Survivors of shipwrecks on the subantarctic islands only had each other and their own resourcefulness to rely on. Marooned on isolated islands, they had to make clothes and shelter, get a fire going and find food. And there was always the fear that they might never be rescued.
Full story by Ken Scadden
Main image: Alphonse de Neuville's illustration in F. E. Raynal’s Wrecked on a reef (1880)
The Short Story
A quick, easy summaryRead the Full Story
There were 11 shipwrecks from 1833 to 1908 in the subantarctic islands south of New Zealand. These islands are on the path that sailing ships took through the Southern Ocean to get to Europe from Australia. One group of survivors, or castaways, were on an island for 19 months before they were rescued.
Surviving a shipwreck
Castaways had to find food, build shelter from the wind and rain, and keep warm, as the subantarctic islands are very cold. Survival was hard as most castaways only had the clothes they were wearing when they landed.
The survivors ate seals, pigs, goats, birds, eggs, shellfish, rabbits and roots. They made animal skins into clothes and shoes, sewing the skins together using birds’ bones as needles. They made huts out of branches and tussock grasses.
Having a fire to keep warm was very important. It was also a sign to passing ships that people on the island needed help. Any matches they had were precious. Once they lit a fire they never let it go out.
Passing the time
Castaways were resourceful. They made their own soap and alcohol, and for games they made chess pieces, cards and dominoes. Survivors also grew potatoes and tamed pigs and goats.

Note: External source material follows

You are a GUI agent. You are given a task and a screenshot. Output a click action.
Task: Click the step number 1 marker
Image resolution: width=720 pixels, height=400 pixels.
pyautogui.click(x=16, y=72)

They taught one another mathematics and languages. One man learnt to read and write. When they had no ink, they used seals’ blood to write with.
Because so many ships were wrecked on the subantarctic islands, the New Zealand government built huts there, which were known as provision depots. These had boats, warm clothing, blankets, compasses, tools, matches, food, cooking pots, fishing gear, rifles and bullets.
The government also took pigs, goats, cattle and rabbits to the islands and let them go so that in the future any castaways would have food.
Some sealers and sailors, who weren’t shipwrecked, raided the depots for the food and clothes. Government steamships made regular trips to the islands to keep the depots stocked and to search for survivors.
Often, when castaways began to think that they might not be rescued, they built boats. Sometimes they repaired a ship’s boat that they had come ashore in.
Others built fragile boats out of branches, vines and canvas. Sometimes castaways were shipwrecked on an island with no depot, so they used the boats to get to a nearby island with a depot. In the end, most castaways were rescued by government steamers or passing ships.
The end of shipwrecks
Shipwrecks on the subantarctic islands don’t happen now. This is because there are few sailing ships, maps are more accurate, and the Panama Canal was built, so ships take a different route.